Repeat the records below exactly.

---*---

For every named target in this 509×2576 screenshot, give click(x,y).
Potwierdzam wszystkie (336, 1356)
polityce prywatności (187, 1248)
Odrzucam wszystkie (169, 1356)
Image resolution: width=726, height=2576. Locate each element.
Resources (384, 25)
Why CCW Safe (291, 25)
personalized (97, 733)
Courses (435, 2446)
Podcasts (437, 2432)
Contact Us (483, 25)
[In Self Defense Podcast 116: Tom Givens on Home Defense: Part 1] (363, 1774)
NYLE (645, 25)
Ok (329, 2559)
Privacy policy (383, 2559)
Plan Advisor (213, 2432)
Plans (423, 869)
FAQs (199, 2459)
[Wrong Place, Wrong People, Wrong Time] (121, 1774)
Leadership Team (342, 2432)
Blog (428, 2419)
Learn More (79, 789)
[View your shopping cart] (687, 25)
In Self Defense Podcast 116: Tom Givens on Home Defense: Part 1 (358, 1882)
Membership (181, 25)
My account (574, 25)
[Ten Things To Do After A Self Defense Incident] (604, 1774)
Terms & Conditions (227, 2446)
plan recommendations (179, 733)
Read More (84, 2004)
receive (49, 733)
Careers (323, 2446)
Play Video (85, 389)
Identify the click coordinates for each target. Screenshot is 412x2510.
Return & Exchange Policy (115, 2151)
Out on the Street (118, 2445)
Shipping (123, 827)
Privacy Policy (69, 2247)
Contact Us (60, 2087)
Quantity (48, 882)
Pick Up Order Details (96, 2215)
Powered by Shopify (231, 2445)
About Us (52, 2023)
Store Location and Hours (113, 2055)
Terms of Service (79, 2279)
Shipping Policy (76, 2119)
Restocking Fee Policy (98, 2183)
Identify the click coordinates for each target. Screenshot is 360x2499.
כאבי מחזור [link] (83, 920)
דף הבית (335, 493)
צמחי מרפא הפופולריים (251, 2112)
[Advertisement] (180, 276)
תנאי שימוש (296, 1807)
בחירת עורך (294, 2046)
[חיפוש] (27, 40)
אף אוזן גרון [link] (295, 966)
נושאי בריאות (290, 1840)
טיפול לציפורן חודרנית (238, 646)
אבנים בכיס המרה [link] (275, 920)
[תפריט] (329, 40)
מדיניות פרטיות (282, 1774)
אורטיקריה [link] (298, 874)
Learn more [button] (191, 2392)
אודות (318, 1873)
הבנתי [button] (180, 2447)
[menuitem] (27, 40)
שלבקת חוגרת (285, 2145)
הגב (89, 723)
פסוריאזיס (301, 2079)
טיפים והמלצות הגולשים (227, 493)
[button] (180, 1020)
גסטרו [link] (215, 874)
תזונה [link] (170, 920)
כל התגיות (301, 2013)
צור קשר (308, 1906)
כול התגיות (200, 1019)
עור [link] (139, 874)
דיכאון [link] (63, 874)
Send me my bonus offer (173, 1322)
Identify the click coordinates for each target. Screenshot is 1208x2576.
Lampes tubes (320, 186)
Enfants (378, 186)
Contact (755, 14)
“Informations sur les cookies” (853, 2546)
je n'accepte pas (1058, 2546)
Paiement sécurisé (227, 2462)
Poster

---*---

Task response:
For every named target in this 509×2576 screenshot, give click(x,y).
Potwierdzam wszystkie (336, 1356)
polityce prywatności (187, 1248)
Odrzucam wszystkie (169, 1356)
Image resolution: width=726, height=2576. Locate each element.
Resources (384, 25)
Why CCW Safe (291, 25)
personalized (97, 733)
Courses (435, 2446)
Podcasts (437, 2432)
Contact Us (483, 25)
[In Self Defense Podcast 116: Tom Givens on Home Defense: Part 1] (363, 1774)
NYLE (645, 25)
Ok (329, 2559)
Privacy policy (383, 2559)
Plan Advisor (213, 2432)
Plans (423, 869)
FAQs (199, 2459)
[Wrong Place, Wrong People, Wrong Time] (121, 1774)
Leadership Team (342, 2432)
Blog (428, 2419)
Learn More (79, 789)
[View your shopping cart] (687, 25)
In Self Defense Podcast 116: Tom Givens on Home Defense: Part 1 (358, 1882)
Membership (181, 25)
My account (574, 25)
[Ten Things To Do After A Self Defense Incident] (604, 1774)
Terms & Conditions (227, 2446)
plan recommendations (179, 733)
Read More (84, 2004)
receive (49, 733)
Careers (323, 2446)
Play Video (85, 389)
Identify the click coordinates for each target. Screenshot is 412x2510.
Return & Exchange Policy (115, 2151)
Out on the Street (118, 2445)
Shipping (123, 827)
Privacy Policy (69, 2247)
Contact Us (60, 2087)
Quantity (48, 882)
Pick Up Order Details (96, 2215)
Powered by Shopify (231, 2445)
About Us (52, 2023)
Store Location and Hours (113, 2055)
Terms of Service (79, 2279)
Shipping Policy (76, 2119)
Restocking Fee Policy (98, 2183)
Identify the click coordinates for each target. Screenshot is 360x2499.
כאבי מחזור [link] (83, 920)
דף הבית (335, 493)
צמחי מרפא הפופולריים (251, 2112)
[Advertisement] (180, 276)
תנאי שימוש (296, 1807)
בחירת עורך (294, 2046)
[חיפוש] (27, 40)
אף אוזן גרון [link] (295, 966)
נושאי בריאות (290, 1840)
טיפול לציפורן חודרנית (238, 646)
אבנים בכיס המרה [link] (275, 920)
[תפריט] (329, 40)
מדיניות פרטיות (282, 1774)
אורטיקריה [link] (298, 874)
Learn more [button] (191, 2392)
אודות (318, 1873)
הבנתי [button] (180, 2447)
[menuitem] (27, 40)
שלבקת חוגרת (285, 2145)
הגב (89, 723)
פסוריאזיס (301, 2079)
טיפים והמלצות הגולשים (227, 493)
[button] (180, 1020)
גסטרו [link] (215, 874)
תזונה [link] (170, 920)
כל התגיות (301, 2013)
צור קשר (308, 1906)
כול התגיות (200, 1019)
עור [link] (139, 874)
דיכאון [link] (63, 874)
Send me my bonus offer (173, 1322)
Identify the click coordinates for each target. Screenshot is 1208x2576.
Lampes tubes (320, 186)
Enfants (378, 186)
Contact (755, 14)
“Informations sur les cookies” (853, 2546)
je n'accepte pas (1058, 2546)
Paiement sécurisé (227, 2462)
Poster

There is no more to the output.